The Israel Defense Forces (IDF) also eliminated “the terrorist Yousef Ahmad Nun, a Radwan Forces company commander in the Khiam area who was responsible for rocket and anti-tank missile attacks toward Israeli communities in the Galilee area and IDF troops operating in the area,” the military said.
Hezbollah has not yet commented on the two men said to have been killed. Khiam, close to the border with Israel, is the site of ongoing fighting between the Israeli military and the Iran-backed Hezbollah militia.
The IDF also “eliminated Radwan forces and other Hezbollah terrorists through air strikes and close combat,” it said in a statement that added soldiers also found large stocks of Hezbollah weapons.
Lebanon: Fighting continues for villages in the south
Fighting between Israeli ground troops and fighters for the pro-Iranian Hezbollah militia is continuing in several villages in the south of Lebanon.
Soldiers tried to enter the villages of Marun al-Ras and Jarun, the state news agency NNA reported on Sunday. There had already been reports of widespread destruction in these villages during the Israeli ground offensive.
Israeli forces bombarded the strategically important town of Khiam with artillery, NNA reported.
The newspaper L’Orient Le Jour reported, citing the Lebanese Red Cross, that 20 people posted missing in Khiam had now been confirmed dead.
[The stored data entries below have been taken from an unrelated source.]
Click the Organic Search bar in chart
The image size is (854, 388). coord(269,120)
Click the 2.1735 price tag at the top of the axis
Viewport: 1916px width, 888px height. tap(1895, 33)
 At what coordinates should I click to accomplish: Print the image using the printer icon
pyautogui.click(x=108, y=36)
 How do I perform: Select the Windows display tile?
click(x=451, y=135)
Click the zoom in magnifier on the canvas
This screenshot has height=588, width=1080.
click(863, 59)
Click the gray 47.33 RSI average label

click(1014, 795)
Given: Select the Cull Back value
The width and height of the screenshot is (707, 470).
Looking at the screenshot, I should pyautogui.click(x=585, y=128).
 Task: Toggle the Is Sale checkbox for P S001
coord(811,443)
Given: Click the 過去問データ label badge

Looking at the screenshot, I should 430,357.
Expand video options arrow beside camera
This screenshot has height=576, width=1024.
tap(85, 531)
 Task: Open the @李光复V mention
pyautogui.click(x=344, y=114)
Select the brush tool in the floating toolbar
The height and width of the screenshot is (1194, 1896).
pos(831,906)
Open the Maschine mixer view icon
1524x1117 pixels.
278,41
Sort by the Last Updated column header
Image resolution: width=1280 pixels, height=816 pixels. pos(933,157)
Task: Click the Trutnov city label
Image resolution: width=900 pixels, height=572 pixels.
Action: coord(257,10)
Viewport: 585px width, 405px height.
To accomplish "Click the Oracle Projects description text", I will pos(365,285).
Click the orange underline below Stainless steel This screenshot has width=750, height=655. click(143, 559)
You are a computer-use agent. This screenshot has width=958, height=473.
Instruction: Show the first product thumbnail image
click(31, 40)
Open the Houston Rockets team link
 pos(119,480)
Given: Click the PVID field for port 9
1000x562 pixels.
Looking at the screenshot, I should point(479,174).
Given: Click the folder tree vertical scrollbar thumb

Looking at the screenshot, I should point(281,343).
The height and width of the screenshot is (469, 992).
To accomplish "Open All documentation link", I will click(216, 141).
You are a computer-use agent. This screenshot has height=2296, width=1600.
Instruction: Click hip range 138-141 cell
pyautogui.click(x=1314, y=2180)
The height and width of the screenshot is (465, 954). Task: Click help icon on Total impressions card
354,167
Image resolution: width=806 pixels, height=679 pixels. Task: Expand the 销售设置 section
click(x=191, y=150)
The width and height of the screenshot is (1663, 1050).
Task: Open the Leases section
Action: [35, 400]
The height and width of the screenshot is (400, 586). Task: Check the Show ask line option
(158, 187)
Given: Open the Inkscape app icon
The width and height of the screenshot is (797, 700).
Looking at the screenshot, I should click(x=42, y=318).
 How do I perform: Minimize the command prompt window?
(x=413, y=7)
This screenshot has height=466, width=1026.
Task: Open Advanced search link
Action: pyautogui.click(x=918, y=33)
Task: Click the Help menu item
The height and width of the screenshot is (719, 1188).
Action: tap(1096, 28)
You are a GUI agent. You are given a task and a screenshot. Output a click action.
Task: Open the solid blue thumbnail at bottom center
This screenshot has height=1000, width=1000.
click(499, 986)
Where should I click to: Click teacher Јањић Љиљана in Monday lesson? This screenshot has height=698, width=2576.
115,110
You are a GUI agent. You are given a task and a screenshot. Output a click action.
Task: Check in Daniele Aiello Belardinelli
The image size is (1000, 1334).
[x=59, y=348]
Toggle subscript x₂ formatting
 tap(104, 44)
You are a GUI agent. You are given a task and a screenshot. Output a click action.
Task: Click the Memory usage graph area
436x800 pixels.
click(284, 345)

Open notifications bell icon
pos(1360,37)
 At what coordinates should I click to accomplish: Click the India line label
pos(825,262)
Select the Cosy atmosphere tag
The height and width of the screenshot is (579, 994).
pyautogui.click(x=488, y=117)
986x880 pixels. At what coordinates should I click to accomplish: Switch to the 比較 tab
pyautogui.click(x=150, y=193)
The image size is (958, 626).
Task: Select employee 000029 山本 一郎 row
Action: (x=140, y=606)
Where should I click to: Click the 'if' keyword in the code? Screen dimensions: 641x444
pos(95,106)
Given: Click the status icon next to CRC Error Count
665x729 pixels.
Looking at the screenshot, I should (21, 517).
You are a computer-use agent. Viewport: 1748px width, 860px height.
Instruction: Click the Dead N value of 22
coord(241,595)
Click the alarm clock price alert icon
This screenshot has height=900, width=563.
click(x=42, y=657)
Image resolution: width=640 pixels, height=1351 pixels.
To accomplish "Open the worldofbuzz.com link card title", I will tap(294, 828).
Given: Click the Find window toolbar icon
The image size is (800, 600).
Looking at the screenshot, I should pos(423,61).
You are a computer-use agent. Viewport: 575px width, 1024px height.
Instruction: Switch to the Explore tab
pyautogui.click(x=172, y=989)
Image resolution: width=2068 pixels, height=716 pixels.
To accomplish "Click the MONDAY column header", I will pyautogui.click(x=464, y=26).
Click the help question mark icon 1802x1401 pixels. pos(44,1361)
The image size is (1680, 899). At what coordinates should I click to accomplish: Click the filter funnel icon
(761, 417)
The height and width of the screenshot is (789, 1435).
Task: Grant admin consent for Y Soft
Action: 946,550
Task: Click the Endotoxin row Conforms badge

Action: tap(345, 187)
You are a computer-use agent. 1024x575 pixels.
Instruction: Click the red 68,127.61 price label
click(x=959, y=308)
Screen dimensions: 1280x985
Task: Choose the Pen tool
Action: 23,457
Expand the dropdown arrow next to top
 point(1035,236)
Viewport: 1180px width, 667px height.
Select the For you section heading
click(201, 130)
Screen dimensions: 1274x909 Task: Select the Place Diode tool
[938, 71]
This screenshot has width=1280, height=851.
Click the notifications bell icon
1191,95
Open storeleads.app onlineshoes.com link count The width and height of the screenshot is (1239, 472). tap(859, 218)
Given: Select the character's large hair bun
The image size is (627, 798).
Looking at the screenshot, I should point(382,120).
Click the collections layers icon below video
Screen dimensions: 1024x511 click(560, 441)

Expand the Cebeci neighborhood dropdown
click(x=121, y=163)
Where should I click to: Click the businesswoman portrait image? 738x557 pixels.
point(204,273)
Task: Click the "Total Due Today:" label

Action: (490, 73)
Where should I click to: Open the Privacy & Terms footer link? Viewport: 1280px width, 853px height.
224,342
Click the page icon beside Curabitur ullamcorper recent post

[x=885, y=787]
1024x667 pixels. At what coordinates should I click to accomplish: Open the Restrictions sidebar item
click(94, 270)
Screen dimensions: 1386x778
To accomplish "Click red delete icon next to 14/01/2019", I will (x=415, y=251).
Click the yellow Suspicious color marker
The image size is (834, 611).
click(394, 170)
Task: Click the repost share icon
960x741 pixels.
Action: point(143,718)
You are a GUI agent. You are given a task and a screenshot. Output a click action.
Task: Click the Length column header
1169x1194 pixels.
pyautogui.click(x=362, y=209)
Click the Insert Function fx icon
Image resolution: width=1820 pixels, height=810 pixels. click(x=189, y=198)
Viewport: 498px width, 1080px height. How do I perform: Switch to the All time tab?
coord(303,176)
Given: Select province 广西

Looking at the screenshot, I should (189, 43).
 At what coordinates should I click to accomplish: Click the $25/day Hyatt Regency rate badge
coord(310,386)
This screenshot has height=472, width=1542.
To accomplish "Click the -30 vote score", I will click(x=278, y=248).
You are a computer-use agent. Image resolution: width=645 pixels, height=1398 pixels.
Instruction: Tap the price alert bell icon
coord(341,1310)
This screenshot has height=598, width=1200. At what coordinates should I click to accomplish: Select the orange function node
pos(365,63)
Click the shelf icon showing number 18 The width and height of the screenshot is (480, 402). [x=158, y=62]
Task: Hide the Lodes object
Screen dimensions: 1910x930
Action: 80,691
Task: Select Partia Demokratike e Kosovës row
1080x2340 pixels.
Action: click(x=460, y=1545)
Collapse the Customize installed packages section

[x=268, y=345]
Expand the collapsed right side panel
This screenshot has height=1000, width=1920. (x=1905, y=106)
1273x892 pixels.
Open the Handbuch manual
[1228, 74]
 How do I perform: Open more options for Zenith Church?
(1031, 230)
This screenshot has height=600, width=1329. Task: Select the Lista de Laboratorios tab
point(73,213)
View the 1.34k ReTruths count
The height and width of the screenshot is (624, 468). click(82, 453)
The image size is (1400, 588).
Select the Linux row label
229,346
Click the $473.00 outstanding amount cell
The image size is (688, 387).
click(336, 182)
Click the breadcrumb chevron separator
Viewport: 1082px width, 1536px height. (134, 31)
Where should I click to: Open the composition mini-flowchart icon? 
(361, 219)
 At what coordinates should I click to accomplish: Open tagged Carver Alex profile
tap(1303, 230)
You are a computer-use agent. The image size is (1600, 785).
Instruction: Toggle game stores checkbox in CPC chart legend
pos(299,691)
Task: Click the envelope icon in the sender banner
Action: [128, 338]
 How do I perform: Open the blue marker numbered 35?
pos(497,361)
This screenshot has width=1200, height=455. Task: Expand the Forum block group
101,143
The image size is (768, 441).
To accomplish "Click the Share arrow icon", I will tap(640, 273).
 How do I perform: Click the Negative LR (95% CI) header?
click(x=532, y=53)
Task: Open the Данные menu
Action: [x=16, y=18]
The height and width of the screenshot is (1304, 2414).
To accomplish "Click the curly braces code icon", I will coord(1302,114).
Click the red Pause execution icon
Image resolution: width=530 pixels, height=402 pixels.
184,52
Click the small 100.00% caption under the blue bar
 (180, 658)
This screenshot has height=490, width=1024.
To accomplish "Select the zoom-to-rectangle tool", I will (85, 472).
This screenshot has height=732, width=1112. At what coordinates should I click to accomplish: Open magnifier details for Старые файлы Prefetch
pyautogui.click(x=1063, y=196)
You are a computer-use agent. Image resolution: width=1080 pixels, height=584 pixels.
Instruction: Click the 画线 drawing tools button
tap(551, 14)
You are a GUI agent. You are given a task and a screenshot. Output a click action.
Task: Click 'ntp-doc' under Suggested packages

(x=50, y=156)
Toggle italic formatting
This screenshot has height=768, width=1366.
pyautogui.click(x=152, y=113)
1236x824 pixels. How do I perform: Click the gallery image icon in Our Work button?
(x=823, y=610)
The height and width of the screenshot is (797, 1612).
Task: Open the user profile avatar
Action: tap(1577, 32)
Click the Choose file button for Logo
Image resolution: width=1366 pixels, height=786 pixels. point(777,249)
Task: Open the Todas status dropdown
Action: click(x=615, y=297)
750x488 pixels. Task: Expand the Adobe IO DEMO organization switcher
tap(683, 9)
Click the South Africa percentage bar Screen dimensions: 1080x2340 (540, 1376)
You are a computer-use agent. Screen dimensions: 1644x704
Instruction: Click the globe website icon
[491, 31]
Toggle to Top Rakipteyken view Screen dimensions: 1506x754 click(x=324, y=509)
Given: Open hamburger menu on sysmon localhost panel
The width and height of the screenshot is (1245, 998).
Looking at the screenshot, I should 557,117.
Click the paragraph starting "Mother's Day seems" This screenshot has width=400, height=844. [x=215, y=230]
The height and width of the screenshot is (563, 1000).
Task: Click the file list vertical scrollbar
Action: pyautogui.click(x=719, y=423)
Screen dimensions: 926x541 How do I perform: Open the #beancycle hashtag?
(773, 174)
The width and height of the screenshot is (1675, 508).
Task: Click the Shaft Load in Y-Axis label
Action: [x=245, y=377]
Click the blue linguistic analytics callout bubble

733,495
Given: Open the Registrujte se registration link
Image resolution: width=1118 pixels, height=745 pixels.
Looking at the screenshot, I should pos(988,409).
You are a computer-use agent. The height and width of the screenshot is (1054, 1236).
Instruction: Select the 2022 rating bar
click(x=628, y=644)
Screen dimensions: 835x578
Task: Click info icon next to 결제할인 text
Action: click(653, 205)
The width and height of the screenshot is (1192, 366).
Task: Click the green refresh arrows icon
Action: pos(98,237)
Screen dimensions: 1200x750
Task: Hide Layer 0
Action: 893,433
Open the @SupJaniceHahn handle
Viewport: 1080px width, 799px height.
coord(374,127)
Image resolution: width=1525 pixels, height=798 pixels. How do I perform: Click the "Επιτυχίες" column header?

The television station LBCI reported that a hospital in Bint Jubayl had been damaged in an Israeli air raid.
Hezbollah continued its shelling of Israel and announced that it had attacked several Israeli towns with rockets. The information cannot be independently verified at this time.
UN: Humanitarian situation in Lebanon worse than 2006 war
The United Nations says the humanitarian situation in Lebanon is now even worse than during the last war against Israel 18 years ago.
“The humanitarian situation in Lebanon has reached levels that exceed the severity of the 2006 war,” the UN emergency aid office OCHA said on Sunday.
“The situation has escalated anew in recent days, with the Israeli army issuing displacement orders for residents of Baalbek and Nabatieh, shortly before airstrikes targeted these locations.”
The office said the toll on the population has been “exacerbated by the destruction of critical infrastructure including healthcare, with many hospitals overwhelmed and reportedly urgently requesting blood donations to address the critical influx of casualties.”
The current war between Israel and Hezbollah began on October 8 last year with rocket attacks by the Lebanese Shiite militia in support of the Islamist Hamas movement in the Gaza Strip, which had launched the Gaza war with its terrorist attack on Israel the previous day.
Almost 3,000 people have been killed in Lebanon since then and a further 13,300 injured, according to official reports. The Ministry of Health does not distinguish between civilians and members of Hezbollah in its lists.
Among the dead are also about 180 minors and 600 women. In its latest report, OCHA emphasized that more than 11,000 pregnant women have been affected by the war, including 1,300 who had to give birth in a health system on the verge of collapse.
The Humanitarian Coordinator for Lebanon, Imran Riza, condemned attacks on civilians and infrastructure, calling for “an immediate cessation of hostilities to protect vulnerable populations.”